STIM1, or stromal interaction molecule 1, is a key component of the store-operated Ca2+ entry (SOCE) pathway. It is located on the endoplasmic reticulum membrane and functions as a Ca2+ sensor of the endoplasmic reticulum Ca2+ store [1,3,4,5,6]. In non-excitable cells, STIM1, along with Orai1 in the plasma membrane, forms the highly Ca2+ selective CRAC channel. When intracellular Ca2+ stores in the endoplasmic reticulum are depleted, STIM1 senses this change and triggers the opening of Orai1 channels, allowing Ca2+ entry. This process is crucial for initiating diverse signalling cascades involved in essential cellular processes like gene regulation, cell growth and death, secretion, and gene transcription [1].

In hepatocellular carcinoma (HCC), STIM1 knockout-HCC cells generated by CRISPR-Cas9 were used to study its role. Results showed that STIM1 was down-regulated in metastatic HCC cells. Low STIM1 levels were associated with poor outcomes for HCC patients. During tumor growth, STIM1 stabilized Snail1 protein through the CaMKII/AKT/GSK-3β pathway, while during metastasis, upregulated Snail1 suppressed STIM1/SOCE. Restoration of STIM1 diminished anoikis-resistance and metastasis induced by Snail1. Mechanistically, downregulated STIM1 shifted the metabolic balance from aerobic glycolysis towards AMPK-activated fatty acid oxidation, contributing to Snail1-driven metastasis and anoikis-resistance [2].
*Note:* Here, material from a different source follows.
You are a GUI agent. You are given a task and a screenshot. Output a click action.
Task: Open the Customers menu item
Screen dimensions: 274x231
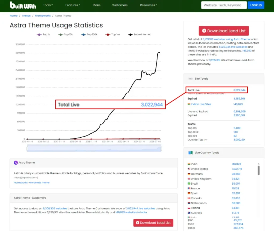tap(120, 5)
In conclusion, STIM1 is essential for maintaining Ca2+ homeostasis and regulating various cellular functions through the SOCE pathway. Its role in diseases such as HCC, as revealed by gene knockout models, shows that it can act as a metabolic checkpoint regulating tumor invasion and metastasis. Understanding STIM1's functions through model-based research provides insights into the underlying mechanisms of diseases and may offer potential therapeutic targets.